In my nubilous state, I heard him demand of Greenspan: “How could you have advised Americans, in your public capacity, to bet on the very mortgages the firm to which you went when you returned to the private sector was betting against?”
Not quite the same thing in the same time frame. But there is a parallel.
Goldman Sachs did indeed sell clients a long position in mortgage securities that it and its advisor, Paulson & Co., later shorted. Chairman Greenspan did indeed tout the virtues of adjustable-rate mortgages when in office and then offered his services to the self-same Paulson & Co., which had shorted these mortgages, when out of office.
There are some who argue that Greenspan is more culpable than Blankfein in creating the housing bubble, the bursting of which undoubtedly enriched the latter and appears suspiciously to have enriched the former as well.
The case against Greenspan revolves around both misfeasance and non-feasance. As head of the Fed, he is alleged to have held interest rates too low too long. He acted too strongly in “leaning against” the 2001 recession.
Also as head of the Fed, he did not act at all (or virtually not at all) to regulate the kind of predatory lending practices that mightily contributed to the 2007-2009 implosion.
The monetary policy case against Greenspan has been hashed and re-hashed ad nauseam. Greenspan and his successor, Ben Bernanke, claim theFed didn’t do it. It wasn’t too loose. And, in any case, the Fed had lost control of long-term rates and so couldn’t have been much tighter even if it had wanted to.

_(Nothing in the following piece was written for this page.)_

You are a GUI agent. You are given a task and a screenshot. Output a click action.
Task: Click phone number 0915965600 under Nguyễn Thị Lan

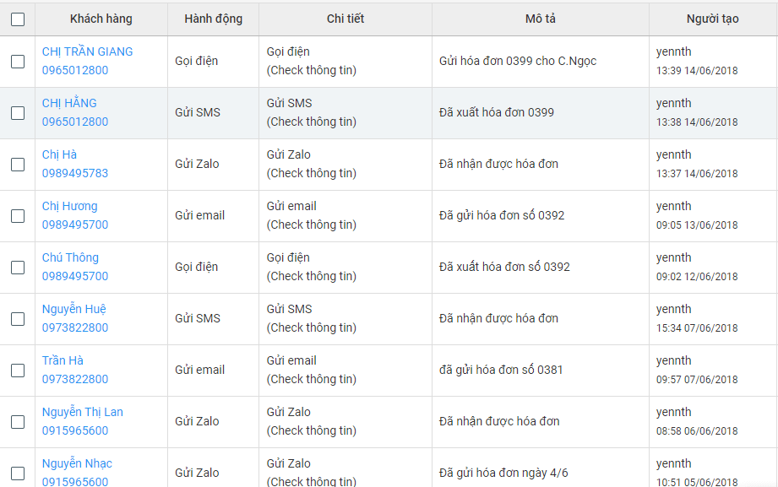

Who had control of these rates? The Chinese, of course. They got so rich so fast that they had to oversave, which led to lower long-term rates than anyone expected.
But few dispute that the Fed retained control of short-term rates. And these hugged the bottom for long enough in 2003 and 2004 to ensnare too many adjustable-rate mortgage borrowers.
It is interesting that Bernanke justifies Fed monetary policy in the Greenspan years in part by reference to Canada. It had the same monetary policy as the US; yet it did not undergo the same boom-bust housing cycle.
So something else besides monetary policy must have made the difference. That something was bank regulation, which was and is strong in Canada and lamentably weak in the US.
Thus, in defending the Fed from the charge of excessive monetary ease, Bernanke indicts it for lax regulation.
If Greenspan did not err in one key area, he clearly erred in another.
This indictment is made a fortiori by fellow regulator, Sheila Bair, the redoubtable head of the Federal Deposit Insurance Corporation.
In testimony before the US commission investigating the crash, she has argued that the Fed had authority under legislation passed in the 1990’s to remedy lax and predatory mortgage underwriting practices and that it did not use this authority, even when strongly urged to do so by other parts of the government in 2000.
So, perhaps I was not hallucinating. Perhaps the man Sen. Levin was excoriating was Alan Greenspan, for whom Lloyd Blankfein, in all frankness, seems a very poor proxy.